The reign of King Prajadhipok (Thai: ประชาธิปก), or more commonly, Rama VII in the 1920s saw the steps that led to Muay Thai’s modernization. One of the first steps was to construct a western boxing style ring in Suan Kularb, Bangkok.

Other important components that ensured the modernization of art were introduced. The use of gloves, referees, rounds, and time limits, were the most important. 

In 1937, the department of Physical Education set the standards for the rules and regulations of Muay Thai. 5-round matches of 3 minutes each and two-minute rest between rounds were introduced. There would be one referee in the ring along with two scoring judges. 

4-ounce gloves were used in the early years but that has changed too. 

Safety was given more priority so that unnecessary accidents could be kept to a minimum. Muay Thai was codified and this signaled its beginning as a modern combat sport. 

The Golden Age
muay thai history

After World War II, the popularity of Muay Thai exploded. It was when the major stadiums were built in the largest cities such as Bangkok and Chaing Mai.
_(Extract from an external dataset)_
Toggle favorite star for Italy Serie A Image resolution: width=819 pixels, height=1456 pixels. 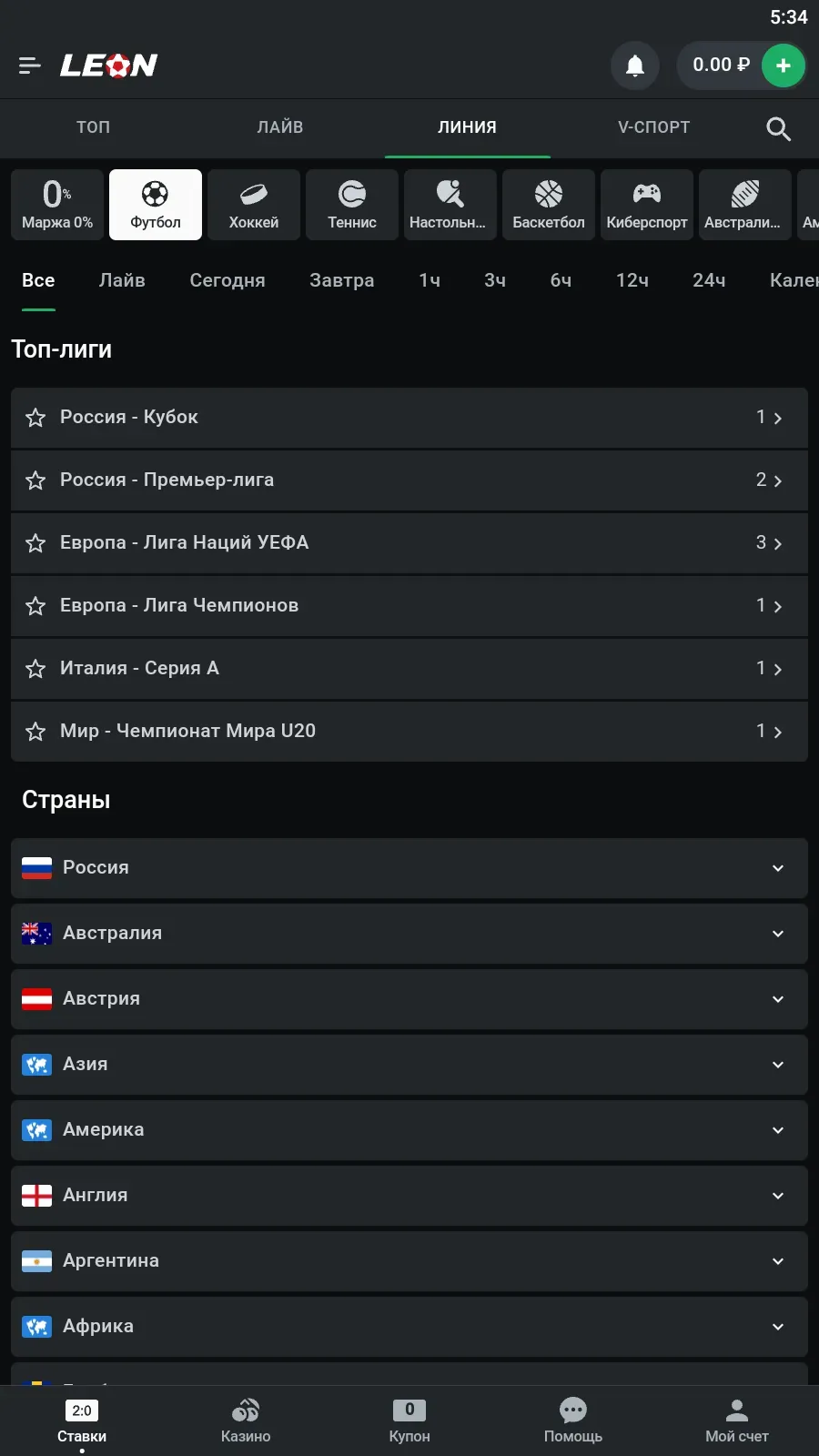pos(35,669)
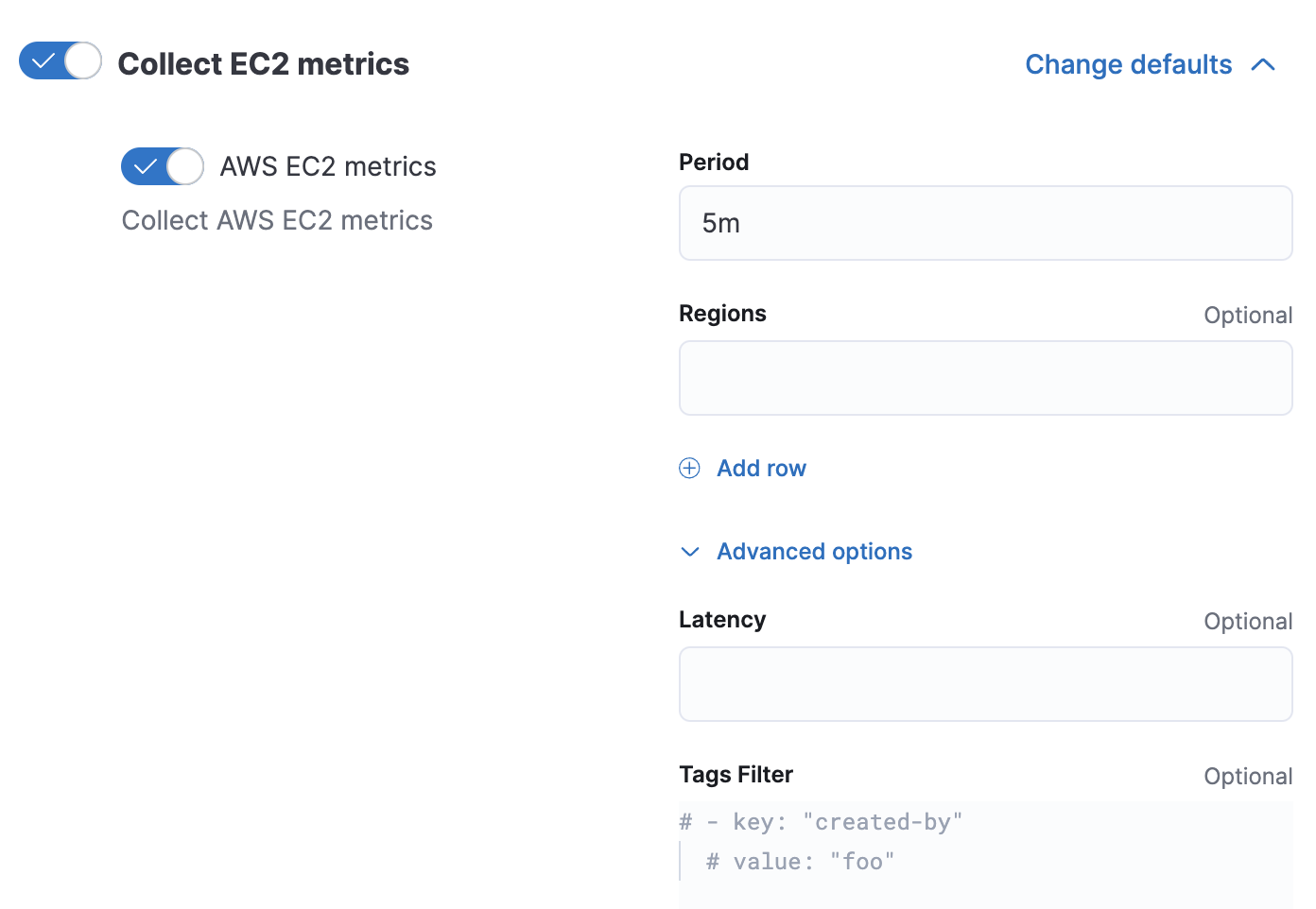The width and height of the screenshot is (1316, 909).
Task: Click the Optional hint beside Latency
Action: point(1248,622)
The fabled Rajadamnern and Lumpinee Stadiums were built and opened in the mid-1900s. They are revered and treated as almost like the “holy place” of Muay Thai.

This surge in popularity would continue on in the following decades. The 50s, 60s, and 70s would all be highlighted by the tremendous growth of the sport.

Since the sport has grown massively in popularity, more people than ever before were practicing it. What this means was that the talent level of the fighters also grew exponentially.

It all led to the coming of the so-called “Golden Age” of Muay Thai. This period lasted roughly from the early 80s to the late 90s.

Perhaps the most significant thing about this time is that it produced a lot of the greatest warriors in Muay Thai history. The most skilled and the most charismatic fighters flourished in this age. (Click here to know the top fighters of the Golden Age)

A roll call of the sport’s all-time best competed in the Golden Age. Samart Payakaroon, considered by many to be the greatest in the sport. Dieselnoi – the greatest knee fighter ever and had one of the coolest nicknames in the sport. 

Muay Thai Today

Today, Muay Thai is at the height of its popularity on a global level. Never has the sport seen as many practitioners and followers in so many countries around the world.

The level of competition is high and the tournaments have grown in number. 

There might be some issues in Thailand about the role that gambling plays in the sport. Overall, however, the sport seems headed in the right direction. Muay Thai continues to evolve and produce more skilled fighters and practitioners.

Internationally, the sport has never been bigger. Practitioners of Mixed Martial Arts (MMA) have incorporated it into their skill sets. Some even use it as their base martial art especially for their striking since they find it to be effective and practical at the same time.

All of the developments point to the fact that Muay Thai will always hold a special place in martial arts.

Not just as the most effective striking art, but also as one that carries a lot of history and culture. And so every Nak Muay gets to be blessed with venom, for the modern-day battlefield and beyond.